Ci si sarebbe anche potuti risparmiare la battuta sulla Barbie-Proust, che non ha avuto successo commerciale, o la versione caricaturale del Grillo parlante e della Fata turchina (la Barbie “stramba”, che offre la scelta: scarpe coi tacchi o Birkenstock, per poi imporre risolutamente le Birkenstock, unico modo per entrare nel mondo reale: va bene la pubblicità, ma qui si scende davvero in basso).

Temi complessi, come il rapporto tra matriarcato e patriarcato, vengono affrontati con banali pistolotti adatti agli haters dei social network, che non hanno né corrispettivo visivo né profondità; e in ultima analisi il tentativo di trasformare la bambola icona del corpo-oggetto femminile, del feticismo narcisista della bellezza perfetta, in simbolo di liberazione femminista, ha qualcosa di veramente grottesco e dovrebbe dispiacere a chi tale liberazione la prende sul serio. Non senza suggerire contraddittoriamente, e in modo ammiccante, che in fondo la cosa più importante è il rapporto madre-figlia, ricostruito e pacificato, guarda un po’, grazie al ritrovato comune affetto per la bambola (!), in una sottostoria parallela e familista. Ce n’è insomma per tutti i gusti.

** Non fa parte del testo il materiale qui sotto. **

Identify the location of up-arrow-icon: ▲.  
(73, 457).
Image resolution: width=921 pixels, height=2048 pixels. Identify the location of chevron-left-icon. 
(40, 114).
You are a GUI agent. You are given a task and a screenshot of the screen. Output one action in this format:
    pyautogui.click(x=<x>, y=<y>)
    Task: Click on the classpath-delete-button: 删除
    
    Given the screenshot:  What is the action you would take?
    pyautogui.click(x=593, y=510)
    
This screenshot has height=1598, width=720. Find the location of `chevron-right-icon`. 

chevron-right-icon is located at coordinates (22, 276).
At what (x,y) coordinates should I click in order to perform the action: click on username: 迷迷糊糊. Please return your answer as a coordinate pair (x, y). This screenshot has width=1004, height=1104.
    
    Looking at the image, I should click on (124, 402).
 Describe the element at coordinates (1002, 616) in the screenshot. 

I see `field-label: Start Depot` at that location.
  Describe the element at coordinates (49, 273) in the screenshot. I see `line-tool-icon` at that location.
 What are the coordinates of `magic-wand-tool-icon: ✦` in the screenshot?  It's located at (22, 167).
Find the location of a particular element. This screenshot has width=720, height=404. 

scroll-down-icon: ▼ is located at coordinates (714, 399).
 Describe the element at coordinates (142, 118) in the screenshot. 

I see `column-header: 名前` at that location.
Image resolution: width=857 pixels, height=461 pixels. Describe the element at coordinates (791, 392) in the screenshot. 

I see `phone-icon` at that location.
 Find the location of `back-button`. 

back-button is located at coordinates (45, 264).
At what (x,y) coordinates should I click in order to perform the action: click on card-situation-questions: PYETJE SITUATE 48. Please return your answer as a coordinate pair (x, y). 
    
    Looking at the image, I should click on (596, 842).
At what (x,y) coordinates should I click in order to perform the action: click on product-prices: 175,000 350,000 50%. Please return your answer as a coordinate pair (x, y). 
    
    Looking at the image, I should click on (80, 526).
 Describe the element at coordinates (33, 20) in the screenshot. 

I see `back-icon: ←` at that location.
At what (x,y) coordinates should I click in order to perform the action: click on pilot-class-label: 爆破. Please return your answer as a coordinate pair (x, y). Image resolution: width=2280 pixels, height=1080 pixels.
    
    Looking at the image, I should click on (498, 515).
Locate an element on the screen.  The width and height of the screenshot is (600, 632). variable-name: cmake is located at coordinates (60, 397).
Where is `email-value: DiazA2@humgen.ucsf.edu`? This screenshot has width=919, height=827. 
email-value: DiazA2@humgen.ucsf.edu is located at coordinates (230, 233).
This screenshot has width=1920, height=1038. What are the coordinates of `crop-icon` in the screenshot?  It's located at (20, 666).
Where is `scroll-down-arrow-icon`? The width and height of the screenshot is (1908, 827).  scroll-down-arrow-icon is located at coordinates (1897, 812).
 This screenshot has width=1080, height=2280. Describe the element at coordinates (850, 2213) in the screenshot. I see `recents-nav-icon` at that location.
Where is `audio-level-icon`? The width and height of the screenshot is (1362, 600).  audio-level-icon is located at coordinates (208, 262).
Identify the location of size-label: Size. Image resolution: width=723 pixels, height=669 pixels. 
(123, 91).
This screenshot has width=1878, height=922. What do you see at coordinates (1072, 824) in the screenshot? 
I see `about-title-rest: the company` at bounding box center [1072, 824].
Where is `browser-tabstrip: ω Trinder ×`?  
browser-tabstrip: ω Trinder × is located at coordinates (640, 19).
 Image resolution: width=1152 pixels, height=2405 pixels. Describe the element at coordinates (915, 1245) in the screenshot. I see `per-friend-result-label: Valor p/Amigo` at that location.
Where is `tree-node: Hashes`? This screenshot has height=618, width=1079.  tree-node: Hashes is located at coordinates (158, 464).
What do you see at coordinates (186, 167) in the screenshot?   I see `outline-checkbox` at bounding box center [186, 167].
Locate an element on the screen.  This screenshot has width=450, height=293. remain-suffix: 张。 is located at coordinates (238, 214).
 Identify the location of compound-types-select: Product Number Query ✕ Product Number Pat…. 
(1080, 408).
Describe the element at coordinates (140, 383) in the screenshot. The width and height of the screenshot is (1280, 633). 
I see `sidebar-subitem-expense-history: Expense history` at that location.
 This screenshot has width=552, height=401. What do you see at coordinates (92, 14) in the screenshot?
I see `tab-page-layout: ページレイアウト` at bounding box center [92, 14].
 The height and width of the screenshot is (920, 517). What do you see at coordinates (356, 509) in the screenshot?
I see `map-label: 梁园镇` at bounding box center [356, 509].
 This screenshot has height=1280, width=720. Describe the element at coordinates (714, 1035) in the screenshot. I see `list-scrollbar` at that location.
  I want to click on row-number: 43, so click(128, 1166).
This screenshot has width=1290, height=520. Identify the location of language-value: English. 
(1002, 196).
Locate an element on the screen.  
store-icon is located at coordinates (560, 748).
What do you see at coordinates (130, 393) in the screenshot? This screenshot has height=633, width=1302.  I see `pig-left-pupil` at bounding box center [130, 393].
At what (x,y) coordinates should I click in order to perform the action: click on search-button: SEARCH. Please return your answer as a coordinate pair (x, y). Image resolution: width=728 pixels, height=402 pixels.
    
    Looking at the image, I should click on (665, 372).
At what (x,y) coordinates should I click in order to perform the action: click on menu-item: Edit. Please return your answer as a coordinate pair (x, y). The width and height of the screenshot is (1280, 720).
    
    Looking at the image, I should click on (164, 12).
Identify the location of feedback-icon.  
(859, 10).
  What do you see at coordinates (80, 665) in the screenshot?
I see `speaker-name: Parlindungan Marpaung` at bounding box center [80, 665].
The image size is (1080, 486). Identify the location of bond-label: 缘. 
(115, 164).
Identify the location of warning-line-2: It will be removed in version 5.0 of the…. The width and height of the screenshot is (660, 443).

Ma forse stiamo sbagliando tutto parlando di Barbie come se fosse un film, mentre invece è un riuscito, prolungato e furbesco spot pubblicitario; se come film è inguardabile, come spot è indubbiamente notevole. Già si vedono vetrine piene dei vestiti, dei gadget, degli arredi del film; e non si tratta solo di negozi di giocattoli, ma di abbigliamento per adulti, già nascono gruppi virtuali di fan di Barbie e (ahimè!) perfino di Ken (eterogenesi dei fini favorita dal “divo” che interpreta lo sbullonato maschietto). Nasce cioè un mondo virtuale parallelo, così che mentre la favoletta del film ci racconta del viaggio della bambola verso la realtà, succede invece che gli spettatori fuggano in un immaginario di bassa lega, in cui ogni problema e conflitto è edulcorato e risolto in un felice capitalismo bonaccione e impacciato, come quello dei dirigenti della Mattel, produttori del film, oltre che delle bambole, e personaggi essi stessi. Ed è questa fuga degli spettatori in un mondo immaginario elementare che è necessario interrogare, questa gioiosa macchina da regressione.

Aggiornate ai tempi nuovi, abbiamo Barbie avvocato, magistrato, medico, sempre s’intende col corpo perfetto e incontaminato di una pin-up, che si vendono, sembra, a ritmo vertiginoso. Tra le sgangherate citazioni, si ricorda ancora l’incontro finale della bambola con la sua inventrice (in verità ispirata, pare da Bild Lilli, bambola tedesca per adulti degli anni Cinquanta), con un richiamo a Blade Runner e al confronto del replicante col suo creatore. E forse questi contorti e ritorti intellettualismi sono davvero la cosa meno felice del film, perché spingono al confronto impietoso tra gli originali e le immagini banali con cui vengono ricordati e diluiti nello stile della pubblicità più corriva.

Infine, è abbastanza significativo che la bambola diventi sì donna (alla fine la vediamo che va dal ginecologo: modo non troppo raffinato per indicare la trasformazione), ma sempre e rigorosamente sola: non ama un uomo, non ama un’altra donna, è orgogliosamente e perfettamente autosufficiente. Con tutti i crismi dell’individualismo narcisista e neoliberista, di cui questo fumetto è, in fondo, un’apologia.